Source records:
•••

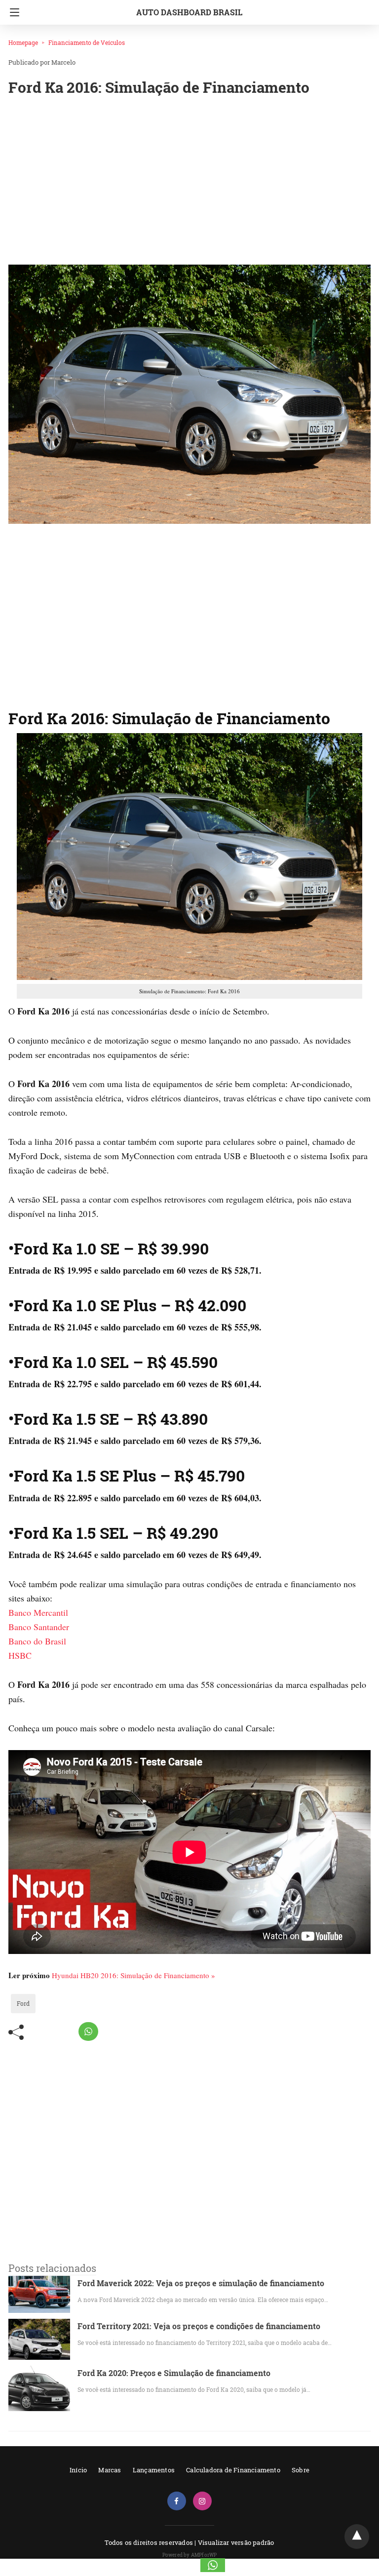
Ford (23, 2003)
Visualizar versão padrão (236, 2542)
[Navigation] (12, 12)
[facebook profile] (176, 2501)
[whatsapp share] (88, 2031)
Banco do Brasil (37, 1641)
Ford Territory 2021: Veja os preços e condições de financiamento (198, 2326)
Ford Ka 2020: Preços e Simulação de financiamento (173, 2373)
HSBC (20, 1655)
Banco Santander (38, 1627)
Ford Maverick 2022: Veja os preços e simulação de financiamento (200, 2283)
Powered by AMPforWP (189, 2555)
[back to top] (356, 2536)
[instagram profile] (202, 2501)
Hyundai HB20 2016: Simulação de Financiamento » (133, 1975)
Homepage (23, 42)
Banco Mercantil (38, 1612)
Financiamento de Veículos (86, 42)
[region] (189, 183)
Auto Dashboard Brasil (189, 12)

•••

Work item: Your reply is the full set of entries reproduced exactly, with images omitted.

Exercise result:
Ford (23, 2003)
Visualizar versão padrão (236, 2542)
[Navigation] (12, 12)
[facebook profile] (176, 2501)
[whatsapp share] (88, 2031)
Banco do Brasil (37, 1641)
Ford Territory 2021: Veja os preços e condições de financiamento (198, 2326)
Ford Ka 2020: Preços e Simulação de financiamento (173, 2373)
HSBC (20, 1655)
Banco Santander (38, 1627)
Ford Maverick 2022: Veja os preços e simulação de financiamento (200, 2283)
Powered by AMPforWP (189, 2555)
[back to top] (356, 2536)
[instagram profile] (202, 2501)
Hyundai HB20 2016: Simulação de Financiamento » (133, 1975)
Homepage (23, 42)
Banco Mercantil (38, 1612)
Financiamento de Veículos (86, 42)
[region] (189, 183)
Auto Dashboard Brasil (189, 12)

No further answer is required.